Tag: mental-health

  • Bank Holiday

    It’s the last bank holiday of the Summer and the weather is slowly turning autumnal. The leaves are falling off the trees and the air is getting a bit crispy and clear. Also, since it’s August, it means it’s the Notting Hill Carnival.

    Now, don’t get me wrong, I’m a curmudgeon about all sorts of things so don’t think that I’m singling Carnival out for any sort of ideological reasons. It’s just that I am from right near there and they always got in my fucking way. AND the shops locally try to rip off the locals thinking we’re carnival-goers.

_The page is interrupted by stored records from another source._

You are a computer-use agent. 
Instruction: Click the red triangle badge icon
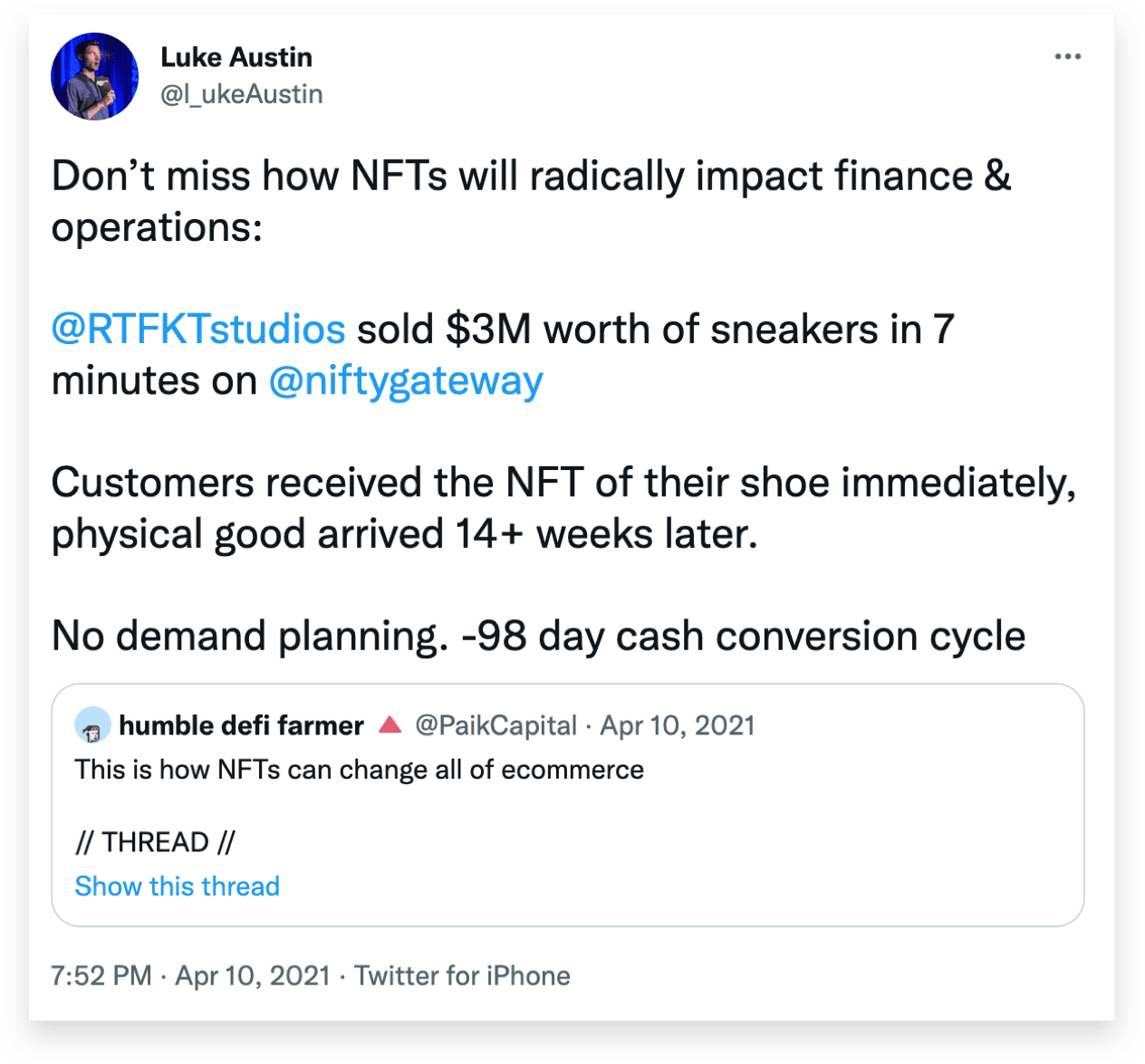(390, 724)
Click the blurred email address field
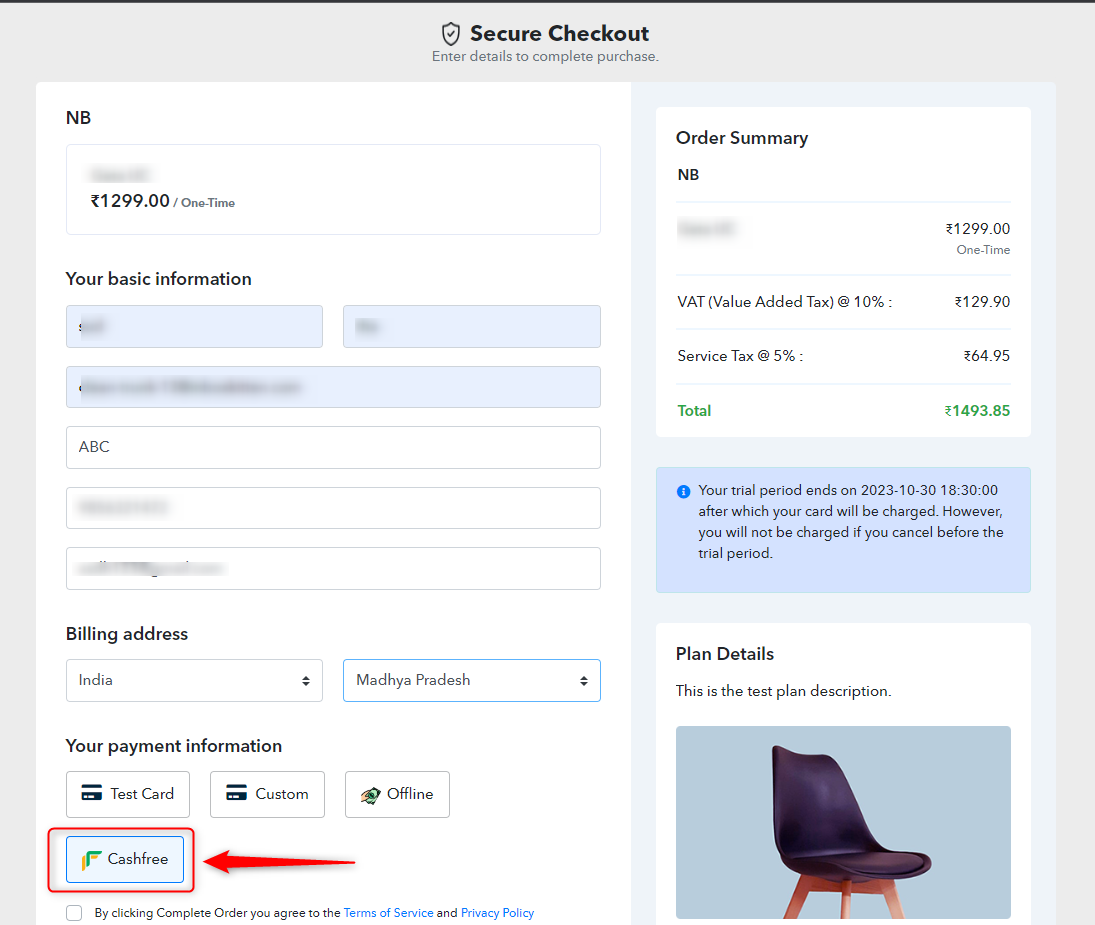1095x925 pixels. (333, 387)
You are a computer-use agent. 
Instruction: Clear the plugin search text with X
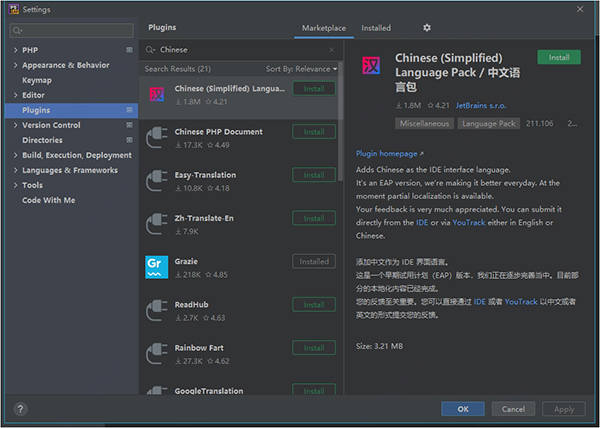[332, 49]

And the tube stations are exit only and the rubbish is strewn all over the bleedin’ shop.

    And another thing, some of us don’t want to stay awake listening to whistles, throbbing bass lines, and vuvuzelas (are they even still a thing actually?).

    I often wonder why I always feel so reluctant to get involved with bank holidays and summer fun. And I have realised that the reason I am reluctant is because everyone else is also there. I much rather have a random day off with a lot fewer people about. For someone born in London I sure don’t like crowds. Sidenote: I have just been having a conversation with the enigmatic flatmate where I just admitted that I find interacting with anyone at all a bit much. Sometimes. God, it’s hard being a human person.

    It’s not a bank holiday in Scotland or Ireland this week and that’s why i have always enjoyed visiting those countries during this weekend but in an effort to save some pennies I have not gone anywhere at all this year. And yet, I am still not a millionaire. I don’t even have Netflix.

    P.S. I want some barbecue chicken and I have been thinking about indoor, smokeless barbecue cookers. Who knew such things existed? What a world.

  • More DIY and a mild breakdown (Through the Keyhole)

    Through the escutcheon

    I was supposed to really sort my bedroom out this weekend.

    Reader, I did not.

    My flatmate sorted his out and bragged to me about it. My flatmate is a tosser.

    I did learn that the metal bit surrounding a keyhole is called an escutcheon so who’s the real winner here? That’s right, me. I also learned that whoever fitted the keyhole, lock, and escutcheon on my flat door was a lunatic since they made the hole far too big for the escutcheon to be screwed into the door. I have therefore spent far too long putting Polyfilla in the hole and using a chopstick to ensure that the key can still go into the keyhole and then doing all of that all over again because I hadn’t allowed the Polyfilla to completely dry.

    What I’m saying is is that although I did not “do my room” I did do things. Because I am a procrastinator. I know, we all are nowadays. With our ADHD and neurodivergence but sometimes this comes in handy. When else am I going to fix a keyhole **escutcheon**? And look at my skills with a chopstick and Polyfilla! Fall on your knees in praise at my resourcefulness. I’m a goddamn Renaissance man. Woman. PERSON.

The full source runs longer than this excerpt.